Giant bolide hit South Africa 2.5 billion years ago

by Julia Rosen
Thursday, May 14, 2015

Tiny spherules, like those seen in this rock found in Western Australia, form when vaporized rock from a meteorite impact condenses into small, round particles. Credit: Oberlin College photo/Bruce M. Simonson.

Some of the oldest scraps of continental crust on Earth cling to the southern tip of Africa and the western edge of Australia. In both places, geologists have found rock layers rich in tiny particles called spherules. Scientists think spherules form when meteorites strike the planet, vaporizing surface rocks that then condense into small droplets, blanketing the surrounding landscape. Now, research published in Geology confirms the extraterrestrial origin of a 2.5-billion-year-old layer of spherules in South Africa, which scientists say was produced by a bolide at least as large as the one that doomed the dinosaurs.

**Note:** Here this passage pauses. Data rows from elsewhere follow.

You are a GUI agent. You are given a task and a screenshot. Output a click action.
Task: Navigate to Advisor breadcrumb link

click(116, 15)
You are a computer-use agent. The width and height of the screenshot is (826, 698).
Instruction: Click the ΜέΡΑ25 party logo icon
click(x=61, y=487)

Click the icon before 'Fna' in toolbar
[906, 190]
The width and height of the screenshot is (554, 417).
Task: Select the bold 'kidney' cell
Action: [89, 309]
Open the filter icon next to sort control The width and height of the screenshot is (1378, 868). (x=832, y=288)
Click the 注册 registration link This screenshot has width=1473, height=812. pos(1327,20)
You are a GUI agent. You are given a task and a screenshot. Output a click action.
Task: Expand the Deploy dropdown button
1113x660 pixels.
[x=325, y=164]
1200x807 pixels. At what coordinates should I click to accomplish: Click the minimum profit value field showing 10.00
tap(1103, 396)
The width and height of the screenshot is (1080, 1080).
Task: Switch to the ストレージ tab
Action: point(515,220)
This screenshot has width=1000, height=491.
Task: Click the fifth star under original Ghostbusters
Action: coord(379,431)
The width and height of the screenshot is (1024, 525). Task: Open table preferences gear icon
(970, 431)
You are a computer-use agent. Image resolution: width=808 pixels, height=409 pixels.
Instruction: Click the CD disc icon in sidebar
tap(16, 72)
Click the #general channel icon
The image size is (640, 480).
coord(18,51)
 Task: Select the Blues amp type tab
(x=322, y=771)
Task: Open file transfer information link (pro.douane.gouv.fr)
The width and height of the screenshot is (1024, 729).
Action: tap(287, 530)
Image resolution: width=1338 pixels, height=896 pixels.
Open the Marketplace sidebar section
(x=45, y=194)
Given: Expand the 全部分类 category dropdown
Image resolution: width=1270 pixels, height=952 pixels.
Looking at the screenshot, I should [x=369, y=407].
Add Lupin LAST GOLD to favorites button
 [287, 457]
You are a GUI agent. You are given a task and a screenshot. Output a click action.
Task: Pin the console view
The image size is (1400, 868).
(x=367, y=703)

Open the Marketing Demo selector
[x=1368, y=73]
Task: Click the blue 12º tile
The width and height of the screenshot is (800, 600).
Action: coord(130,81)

The researchers, led by Bruce Simonson of Oberlin College, drilled cores in South Africa’s Kuruman Iron Formation and measured the chemical composition of the spherule-bearing layer. They found it contained high levels of iridium and other platinum group elements that often accompany meteorite impacts. The scientists also noted that the chemical fingerprint of this layer closely matched that of a spherule layer in the Hamersley Basin in Western Australia, suggesting both may have formed during a single impact that occurred when the continents were connected.

The amount of iridium in the layer implies that the impactor probably measured more than 10 kilometers across. This exceeds the suspected size of the Chicxulub meteorite that altered global climate 66 million years ago and precipitated the demise of the dinosaurs. But the lack of any apparent changes in depositional environments before and after the 2.5-billion-year-old impact in South Africa suggests that this event did not have a comparable effect on the Archean climate. The researchers suggest that extraterrestrial impacts may only significantly affect global climate when Earth is already close to a tipping point.


© 2008-2021. All rights reserved. Any copying, redistribution or retransmission of any of the contents of this service without the expressed written permission of the American Geosciences Institute is expressly prohibited. Click here for all copyright requests.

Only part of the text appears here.